##### RAW DATA #####

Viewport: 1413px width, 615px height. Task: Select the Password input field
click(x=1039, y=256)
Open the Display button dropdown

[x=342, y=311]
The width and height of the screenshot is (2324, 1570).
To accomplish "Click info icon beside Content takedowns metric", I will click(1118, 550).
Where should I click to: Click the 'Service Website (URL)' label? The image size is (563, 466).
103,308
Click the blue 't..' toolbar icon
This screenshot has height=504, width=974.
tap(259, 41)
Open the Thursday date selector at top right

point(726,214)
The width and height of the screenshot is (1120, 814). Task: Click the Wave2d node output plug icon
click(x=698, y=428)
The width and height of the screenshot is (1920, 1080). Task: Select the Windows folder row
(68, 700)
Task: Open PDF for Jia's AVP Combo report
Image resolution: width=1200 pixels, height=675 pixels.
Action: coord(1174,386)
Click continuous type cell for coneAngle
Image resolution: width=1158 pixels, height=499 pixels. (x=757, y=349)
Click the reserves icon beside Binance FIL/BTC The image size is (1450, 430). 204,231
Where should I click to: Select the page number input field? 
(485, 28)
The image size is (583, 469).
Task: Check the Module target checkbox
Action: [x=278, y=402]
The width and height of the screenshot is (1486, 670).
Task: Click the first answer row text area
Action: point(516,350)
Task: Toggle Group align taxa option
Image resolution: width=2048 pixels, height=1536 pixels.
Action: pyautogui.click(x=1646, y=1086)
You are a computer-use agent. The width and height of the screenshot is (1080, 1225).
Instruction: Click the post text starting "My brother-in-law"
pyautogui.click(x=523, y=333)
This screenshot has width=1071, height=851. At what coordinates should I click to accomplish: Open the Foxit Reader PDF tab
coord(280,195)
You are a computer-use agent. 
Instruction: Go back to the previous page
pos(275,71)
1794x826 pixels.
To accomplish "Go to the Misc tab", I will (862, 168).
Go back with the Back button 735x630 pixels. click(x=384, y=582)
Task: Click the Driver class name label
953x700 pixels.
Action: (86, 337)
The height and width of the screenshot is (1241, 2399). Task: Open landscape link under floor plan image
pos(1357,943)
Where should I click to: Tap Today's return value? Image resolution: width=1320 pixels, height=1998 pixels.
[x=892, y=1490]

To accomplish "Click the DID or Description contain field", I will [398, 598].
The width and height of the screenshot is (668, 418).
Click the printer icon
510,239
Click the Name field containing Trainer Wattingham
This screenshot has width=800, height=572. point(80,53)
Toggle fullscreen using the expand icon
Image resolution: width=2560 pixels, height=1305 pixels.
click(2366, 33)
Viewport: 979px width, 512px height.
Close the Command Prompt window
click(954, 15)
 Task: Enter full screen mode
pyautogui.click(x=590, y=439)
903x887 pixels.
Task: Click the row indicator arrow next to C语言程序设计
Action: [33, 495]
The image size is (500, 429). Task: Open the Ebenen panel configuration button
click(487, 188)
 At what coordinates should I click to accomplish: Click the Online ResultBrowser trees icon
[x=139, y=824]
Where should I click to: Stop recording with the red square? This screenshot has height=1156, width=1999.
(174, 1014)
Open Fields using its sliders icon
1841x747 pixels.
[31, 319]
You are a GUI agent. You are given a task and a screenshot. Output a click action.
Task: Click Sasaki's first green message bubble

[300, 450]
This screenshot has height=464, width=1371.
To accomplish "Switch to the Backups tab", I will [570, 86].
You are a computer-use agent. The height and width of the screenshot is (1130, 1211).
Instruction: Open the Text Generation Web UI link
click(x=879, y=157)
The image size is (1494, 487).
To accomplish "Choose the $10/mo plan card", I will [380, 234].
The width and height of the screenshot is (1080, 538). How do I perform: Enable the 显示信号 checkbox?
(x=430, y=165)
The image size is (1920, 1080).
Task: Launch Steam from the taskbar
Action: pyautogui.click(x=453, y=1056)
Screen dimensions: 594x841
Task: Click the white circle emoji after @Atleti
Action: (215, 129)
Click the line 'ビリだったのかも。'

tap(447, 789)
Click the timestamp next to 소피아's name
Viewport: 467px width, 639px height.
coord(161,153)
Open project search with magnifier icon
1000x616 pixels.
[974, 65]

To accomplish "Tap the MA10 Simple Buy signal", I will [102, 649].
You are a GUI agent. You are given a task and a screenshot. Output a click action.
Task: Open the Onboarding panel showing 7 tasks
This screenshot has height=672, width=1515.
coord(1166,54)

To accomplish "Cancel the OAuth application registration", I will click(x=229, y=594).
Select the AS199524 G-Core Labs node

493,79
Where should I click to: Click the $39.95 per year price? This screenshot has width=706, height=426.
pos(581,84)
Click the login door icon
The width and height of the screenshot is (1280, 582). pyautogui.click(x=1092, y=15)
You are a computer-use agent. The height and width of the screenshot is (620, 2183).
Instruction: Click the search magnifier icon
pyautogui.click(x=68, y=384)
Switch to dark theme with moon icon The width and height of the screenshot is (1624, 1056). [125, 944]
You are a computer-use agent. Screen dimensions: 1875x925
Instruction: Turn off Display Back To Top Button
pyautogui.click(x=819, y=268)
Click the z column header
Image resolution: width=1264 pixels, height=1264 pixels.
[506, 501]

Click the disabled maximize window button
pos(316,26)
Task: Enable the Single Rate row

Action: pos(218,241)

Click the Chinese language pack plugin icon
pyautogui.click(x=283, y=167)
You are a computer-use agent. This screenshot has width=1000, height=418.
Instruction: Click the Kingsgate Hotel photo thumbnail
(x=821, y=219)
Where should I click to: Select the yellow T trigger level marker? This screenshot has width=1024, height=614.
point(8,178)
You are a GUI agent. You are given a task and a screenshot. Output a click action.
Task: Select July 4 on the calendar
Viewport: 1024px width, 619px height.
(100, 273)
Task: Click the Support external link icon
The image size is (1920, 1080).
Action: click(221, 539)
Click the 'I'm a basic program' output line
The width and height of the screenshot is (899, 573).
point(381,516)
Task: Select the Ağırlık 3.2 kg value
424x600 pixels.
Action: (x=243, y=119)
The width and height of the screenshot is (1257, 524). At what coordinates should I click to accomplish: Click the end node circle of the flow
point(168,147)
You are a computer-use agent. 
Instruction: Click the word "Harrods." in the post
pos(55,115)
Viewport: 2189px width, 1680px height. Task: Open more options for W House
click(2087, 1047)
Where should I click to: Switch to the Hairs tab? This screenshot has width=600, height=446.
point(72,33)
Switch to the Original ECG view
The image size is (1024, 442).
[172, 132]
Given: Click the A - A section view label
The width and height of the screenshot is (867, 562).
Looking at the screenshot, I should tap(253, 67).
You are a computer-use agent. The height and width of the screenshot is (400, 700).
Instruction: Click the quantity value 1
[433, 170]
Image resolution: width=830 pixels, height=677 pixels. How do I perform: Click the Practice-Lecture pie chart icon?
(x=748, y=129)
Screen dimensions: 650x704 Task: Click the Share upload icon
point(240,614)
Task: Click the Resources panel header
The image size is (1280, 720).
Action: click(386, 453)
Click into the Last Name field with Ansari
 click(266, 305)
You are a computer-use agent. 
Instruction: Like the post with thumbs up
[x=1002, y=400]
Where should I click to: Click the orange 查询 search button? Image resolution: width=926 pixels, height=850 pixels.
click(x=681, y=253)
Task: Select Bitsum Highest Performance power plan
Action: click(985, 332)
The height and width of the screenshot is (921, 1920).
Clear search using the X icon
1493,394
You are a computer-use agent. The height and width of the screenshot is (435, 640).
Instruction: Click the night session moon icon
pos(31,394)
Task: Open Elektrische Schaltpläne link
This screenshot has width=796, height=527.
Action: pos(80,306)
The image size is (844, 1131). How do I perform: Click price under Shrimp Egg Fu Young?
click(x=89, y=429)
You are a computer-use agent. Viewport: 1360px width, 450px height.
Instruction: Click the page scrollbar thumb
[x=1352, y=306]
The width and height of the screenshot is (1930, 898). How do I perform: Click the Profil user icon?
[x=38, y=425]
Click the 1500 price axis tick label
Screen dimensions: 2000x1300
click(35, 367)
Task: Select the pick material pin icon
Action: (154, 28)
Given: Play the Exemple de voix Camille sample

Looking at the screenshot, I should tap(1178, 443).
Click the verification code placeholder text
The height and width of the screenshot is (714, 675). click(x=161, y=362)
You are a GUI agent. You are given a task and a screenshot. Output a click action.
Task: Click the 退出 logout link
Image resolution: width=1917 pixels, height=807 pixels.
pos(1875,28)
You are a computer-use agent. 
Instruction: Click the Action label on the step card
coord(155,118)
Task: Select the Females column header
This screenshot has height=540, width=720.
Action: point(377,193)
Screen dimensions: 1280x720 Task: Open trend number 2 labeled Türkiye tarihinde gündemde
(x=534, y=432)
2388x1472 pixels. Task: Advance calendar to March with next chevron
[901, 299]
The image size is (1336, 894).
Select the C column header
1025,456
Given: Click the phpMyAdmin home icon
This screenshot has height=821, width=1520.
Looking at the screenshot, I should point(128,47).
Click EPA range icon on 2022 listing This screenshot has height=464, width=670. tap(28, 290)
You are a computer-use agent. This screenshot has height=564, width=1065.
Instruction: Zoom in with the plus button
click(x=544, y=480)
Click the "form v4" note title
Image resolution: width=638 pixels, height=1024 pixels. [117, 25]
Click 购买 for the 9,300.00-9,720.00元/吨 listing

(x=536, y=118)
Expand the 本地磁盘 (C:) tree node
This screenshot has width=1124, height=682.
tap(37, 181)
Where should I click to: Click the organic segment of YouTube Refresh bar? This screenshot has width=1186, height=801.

#####

▸ WHAT YOU WILL DO
Count the lines in the listing above that contain the string "calendar". Reply with the number only.

▸ EXERCISE RESPONSE
2